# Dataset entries
┌────────
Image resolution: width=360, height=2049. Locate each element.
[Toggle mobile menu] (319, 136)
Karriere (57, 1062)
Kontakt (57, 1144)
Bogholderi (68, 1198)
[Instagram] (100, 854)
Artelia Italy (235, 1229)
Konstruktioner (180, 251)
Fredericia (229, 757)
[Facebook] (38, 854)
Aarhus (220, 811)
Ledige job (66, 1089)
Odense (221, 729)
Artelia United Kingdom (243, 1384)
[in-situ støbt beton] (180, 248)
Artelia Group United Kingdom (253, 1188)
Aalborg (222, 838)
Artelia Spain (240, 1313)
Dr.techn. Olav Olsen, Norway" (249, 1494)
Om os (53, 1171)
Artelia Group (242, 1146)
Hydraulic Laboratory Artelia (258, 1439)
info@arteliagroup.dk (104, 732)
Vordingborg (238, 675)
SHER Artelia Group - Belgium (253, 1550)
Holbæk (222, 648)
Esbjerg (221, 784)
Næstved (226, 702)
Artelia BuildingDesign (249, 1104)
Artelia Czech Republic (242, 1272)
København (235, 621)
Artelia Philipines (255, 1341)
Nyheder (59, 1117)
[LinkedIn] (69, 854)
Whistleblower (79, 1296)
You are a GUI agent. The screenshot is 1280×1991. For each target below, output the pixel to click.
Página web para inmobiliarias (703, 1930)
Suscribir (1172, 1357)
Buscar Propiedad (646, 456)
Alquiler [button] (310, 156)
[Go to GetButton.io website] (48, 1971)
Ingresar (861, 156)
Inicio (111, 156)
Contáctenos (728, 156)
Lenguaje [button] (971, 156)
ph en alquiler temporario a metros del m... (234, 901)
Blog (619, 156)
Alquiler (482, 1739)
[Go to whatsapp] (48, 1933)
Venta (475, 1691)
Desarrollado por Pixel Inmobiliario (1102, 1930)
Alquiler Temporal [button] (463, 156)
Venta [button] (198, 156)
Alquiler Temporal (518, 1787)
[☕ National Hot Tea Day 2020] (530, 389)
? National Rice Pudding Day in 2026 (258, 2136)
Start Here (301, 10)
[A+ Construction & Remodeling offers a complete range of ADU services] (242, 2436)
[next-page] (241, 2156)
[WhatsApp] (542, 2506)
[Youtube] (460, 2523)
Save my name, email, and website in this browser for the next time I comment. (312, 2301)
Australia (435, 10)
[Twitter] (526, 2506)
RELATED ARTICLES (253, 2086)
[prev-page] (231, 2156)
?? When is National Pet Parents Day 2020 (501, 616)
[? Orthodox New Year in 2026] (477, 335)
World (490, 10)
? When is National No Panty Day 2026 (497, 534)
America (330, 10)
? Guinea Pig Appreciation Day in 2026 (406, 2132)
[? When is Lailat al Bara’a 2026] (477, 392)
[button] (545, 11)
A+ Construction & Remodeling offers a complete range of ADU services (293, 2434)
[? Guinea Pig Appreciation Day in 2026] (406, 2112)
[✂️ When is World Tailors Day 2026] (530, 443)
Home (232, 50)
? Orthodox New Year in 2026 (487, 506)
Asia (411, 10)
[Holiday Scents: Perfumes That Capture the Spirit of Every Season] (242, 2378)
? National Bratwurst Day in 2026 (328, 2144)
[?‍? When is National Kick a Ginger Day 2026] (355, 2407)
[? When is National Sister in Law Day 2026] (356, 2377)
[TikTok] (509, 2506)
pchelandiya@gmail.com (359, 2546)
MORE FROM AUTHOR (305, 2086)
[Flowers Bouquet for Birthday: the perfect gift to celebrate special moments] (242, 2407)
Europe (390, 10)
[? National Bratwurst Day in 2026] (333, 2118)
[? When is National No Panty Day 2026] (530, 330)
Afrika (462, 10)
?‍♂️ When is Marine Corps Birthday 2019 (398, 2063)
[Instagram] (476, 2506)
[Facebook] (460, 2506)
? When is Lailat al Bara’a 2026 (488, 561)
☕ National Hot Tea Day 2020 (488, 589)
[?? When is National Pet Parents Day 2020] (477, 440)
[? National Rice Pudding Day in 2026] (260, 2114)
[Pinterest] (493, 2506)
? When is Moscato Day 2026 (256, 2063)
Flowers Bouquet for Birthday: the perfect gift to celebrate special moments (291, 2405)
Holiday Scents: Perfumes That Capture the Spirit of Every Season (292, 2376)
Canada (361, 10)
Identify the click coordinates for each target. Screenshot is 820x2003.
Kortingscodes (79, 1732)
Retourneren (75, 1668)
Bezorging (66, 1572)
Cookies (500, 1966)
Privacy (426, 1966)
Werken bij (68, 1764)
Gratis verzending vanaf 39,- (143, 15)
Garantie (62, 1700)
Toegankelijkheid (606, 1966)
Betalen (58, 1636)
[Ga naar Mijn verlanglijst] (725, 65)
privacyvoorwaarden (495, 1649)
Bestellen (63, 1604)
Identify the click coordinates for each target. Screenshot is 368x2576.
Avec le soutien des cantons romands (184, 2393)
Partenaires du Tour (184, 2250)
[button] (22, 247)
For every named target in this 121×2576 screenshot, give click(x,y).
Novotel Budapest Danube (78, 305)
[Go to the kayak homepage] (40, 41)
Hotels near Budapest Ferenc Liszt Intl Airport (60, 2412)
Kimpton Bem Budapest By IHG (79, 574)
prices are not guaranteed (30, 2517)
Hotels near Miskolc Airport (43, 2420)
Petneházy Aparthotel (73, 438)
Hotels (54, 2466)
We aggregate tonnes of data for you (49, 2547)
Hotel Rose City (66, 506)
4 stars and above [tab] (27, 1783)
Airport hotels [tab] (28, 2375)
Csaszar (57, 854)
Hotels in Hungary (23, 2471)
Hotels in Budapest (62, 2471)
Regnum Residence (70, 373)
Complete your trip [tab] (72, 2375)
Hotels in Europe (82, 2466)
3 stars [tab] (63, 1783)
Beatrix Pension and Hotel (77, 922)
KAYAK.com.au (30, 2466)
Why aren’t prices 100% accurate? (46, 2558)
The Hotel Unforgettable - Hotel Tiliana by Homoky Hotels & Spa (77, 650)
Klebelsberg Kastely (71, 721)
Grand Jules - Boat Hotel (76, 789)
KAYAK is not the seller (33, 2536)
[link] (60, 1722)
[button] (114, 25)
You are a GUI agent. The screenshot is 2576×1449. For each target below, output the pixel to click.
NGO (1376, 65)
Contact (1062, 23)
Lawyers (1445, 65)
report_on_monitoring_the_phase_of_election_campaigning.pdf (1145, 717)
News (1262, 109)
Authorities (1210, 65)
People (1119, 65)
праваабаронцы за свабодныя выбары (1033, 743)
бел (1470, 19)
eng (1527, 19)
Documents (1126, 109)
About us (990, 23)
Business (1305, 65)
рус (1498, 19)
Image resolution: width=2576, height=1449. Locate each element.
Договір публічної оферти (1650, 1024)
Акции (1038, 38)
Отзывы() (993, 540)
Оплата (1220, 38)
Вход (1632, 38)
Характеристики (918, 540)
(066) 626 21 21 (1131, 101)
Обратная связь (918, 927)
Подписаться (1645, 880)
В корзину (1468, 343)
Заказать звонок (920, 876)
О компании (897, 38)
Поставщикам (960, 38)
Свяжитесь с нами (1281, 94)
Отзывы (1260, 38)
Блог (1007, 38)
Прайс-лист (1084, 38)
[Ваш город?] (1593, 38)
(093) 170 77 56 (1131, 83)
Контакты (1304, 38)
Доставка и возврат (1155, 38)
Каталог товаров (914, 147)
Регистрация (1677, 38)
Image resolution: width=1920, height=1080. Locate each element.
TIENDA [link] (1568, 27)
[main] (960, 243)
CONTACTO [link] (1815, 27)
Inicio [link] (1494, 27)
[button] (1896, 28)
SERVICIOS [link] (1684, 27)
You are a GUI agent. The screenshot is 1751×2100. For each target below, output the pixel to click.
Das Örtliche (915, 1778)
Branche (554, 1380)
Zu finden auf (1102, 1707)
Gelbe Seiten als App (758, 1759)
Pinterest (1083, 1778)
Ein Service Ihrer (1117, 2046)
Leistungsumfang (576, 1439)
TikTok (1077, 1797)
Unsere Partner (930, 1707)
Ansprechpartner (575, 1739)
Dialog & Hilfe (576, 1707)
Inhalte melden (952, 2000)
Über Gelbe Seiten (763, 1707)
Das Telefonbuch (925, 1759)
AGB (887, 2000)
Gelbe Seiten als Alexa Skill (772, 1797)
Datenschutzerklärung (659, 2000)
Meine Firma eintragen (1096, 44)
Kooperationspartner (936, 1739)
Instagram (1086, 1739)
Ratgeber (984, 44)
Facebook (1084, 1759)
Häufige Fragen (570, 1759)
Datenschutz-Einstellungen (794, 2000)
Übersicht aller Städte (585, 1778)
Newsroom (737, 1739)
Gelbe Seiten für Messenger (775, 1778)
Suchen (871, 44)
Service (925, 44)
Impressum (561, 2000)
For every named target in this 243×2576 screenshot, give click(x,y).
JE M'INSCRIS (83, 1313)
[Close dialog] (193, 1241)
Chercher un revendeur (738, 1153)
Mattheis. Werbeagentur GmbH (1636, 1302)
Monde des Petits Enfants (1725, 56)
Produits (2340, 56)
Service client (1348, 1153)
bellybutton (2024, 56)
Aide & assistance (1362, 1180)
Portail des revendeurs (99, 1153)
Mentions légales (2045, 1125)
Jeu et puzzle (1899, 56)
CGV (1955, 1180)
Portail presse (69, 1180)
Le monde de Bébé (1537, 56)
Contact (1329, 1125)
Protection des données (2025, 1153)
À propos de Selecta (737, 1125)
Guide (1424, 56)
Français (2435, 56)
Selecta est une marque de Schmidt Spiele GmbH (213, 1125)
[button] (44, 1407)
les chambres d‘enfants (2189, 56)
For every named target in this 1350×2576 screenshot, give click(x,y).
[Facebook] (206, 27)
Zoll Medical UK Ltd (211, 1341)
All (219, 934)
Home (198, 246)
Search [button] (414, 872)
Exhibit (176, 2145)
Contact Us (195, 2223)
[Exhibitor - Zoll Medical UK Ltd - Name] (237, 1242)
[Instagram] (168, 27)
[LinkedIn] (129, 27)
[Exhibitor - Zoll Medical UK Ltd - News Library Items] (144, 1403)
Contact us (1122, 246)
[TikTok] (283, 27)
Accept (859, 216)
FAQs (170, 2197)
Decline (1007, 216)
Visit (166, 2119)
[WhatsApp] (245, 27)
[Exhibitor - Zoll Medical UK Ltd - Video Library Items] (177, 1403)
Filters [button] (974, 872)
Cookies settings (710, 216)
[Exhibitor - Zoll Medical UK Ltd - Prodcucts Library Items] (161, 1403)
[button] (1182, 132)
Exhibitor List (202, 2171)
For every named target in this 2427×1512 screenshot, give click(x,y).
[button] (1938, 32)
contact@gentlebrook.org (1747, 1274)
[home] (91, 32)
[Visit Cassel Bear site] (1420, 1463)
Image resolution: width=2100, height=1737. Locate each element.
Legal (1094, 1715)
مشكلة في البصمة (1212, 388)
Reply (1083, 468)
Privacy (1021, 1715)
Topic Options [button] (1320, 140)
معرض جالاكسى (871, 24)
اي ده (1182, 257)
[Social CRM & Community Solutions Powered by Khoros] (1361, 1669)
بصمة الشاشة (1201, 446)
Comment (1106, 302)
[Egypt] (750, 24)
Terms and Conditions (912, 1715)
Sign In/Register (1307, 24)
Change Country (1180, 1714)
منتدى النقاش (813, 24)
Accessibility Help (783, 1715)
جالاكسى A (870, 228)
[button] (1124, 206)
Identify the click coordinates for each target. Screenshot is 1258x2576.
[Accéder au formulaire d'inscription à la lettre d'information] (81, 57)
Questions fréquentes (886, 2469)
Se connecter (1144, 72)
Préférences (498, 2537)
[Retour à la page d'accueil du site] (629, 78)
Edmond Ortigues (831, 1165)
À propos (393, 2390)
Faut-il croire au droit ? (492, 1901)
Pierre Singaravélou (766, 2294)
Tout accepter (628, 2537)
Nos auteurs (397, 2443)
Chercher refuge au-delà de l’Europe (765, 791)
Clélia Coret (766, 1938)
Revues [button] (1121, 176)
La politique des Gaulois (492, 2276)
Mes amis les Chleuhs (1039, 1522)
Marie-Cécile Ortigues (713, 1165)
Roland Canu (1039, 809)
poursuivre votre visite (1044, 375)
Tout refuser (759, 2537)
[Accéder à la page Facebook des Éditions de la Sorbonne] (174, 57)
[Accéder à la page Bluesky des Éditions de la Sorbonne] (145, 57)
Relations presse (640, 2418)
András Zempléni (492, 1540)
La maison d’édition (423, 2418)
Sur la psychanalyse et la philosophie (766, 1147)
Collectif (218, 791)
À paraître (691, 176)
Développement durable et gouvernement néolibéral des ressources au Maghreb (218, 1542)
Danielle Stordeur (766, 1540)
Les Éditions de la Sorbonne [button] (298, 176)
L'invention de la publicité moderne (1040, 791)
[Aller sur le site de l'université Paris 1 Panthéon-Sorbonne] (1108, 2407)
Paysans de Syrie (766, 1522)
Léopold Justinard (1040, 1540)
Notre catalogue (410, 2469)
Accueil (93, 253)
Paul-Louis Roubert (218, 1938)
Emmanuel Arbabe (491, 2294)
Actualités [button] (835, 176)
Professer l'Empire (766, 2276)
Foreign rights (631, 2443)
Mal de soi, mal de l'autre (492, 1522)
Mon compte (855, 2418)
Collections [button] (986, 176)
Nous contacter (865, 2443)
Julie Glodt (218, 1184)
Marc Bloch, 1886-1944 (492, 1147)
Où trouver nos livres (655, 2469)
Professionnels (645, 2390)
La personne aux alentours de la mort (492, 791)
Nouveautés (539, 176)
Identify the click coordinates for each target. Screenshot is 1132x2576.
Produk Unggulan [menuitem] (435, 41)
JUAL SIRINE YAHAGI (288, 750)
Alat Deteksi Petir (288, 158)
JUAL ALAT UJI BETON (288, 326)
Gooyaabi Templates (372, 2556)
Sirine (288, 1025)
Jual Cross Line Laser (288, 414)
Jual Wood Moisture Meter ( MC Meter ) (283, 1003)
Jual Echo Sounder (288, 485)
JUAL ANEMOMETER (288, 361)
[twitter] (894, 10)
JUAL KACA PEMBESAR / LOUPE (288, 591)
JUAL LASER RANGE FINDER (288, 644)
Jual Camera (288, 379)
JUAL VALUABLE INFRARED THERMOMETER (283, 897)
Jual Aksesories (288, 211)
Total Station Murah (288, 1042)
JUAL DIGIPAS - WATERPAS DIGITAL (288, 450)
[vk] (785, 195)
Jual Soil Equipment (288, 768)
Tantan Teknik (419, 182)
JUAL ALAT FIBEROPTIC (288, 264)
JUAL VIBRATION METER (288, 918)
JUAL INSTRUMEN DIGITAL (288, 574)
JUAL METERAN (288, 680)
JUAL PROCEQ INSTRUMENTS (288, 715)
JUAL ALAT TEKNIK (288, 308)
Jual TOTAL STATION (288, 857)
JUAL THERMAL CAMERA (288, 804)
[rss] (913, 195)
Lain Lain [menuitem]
└────────
# Problem details
Search the data above for the string "menuitem". Report every line where it is found.

# Result of the task
Produk Unggulan [menuitem] (435, 41)
Lain Lain [menuitem]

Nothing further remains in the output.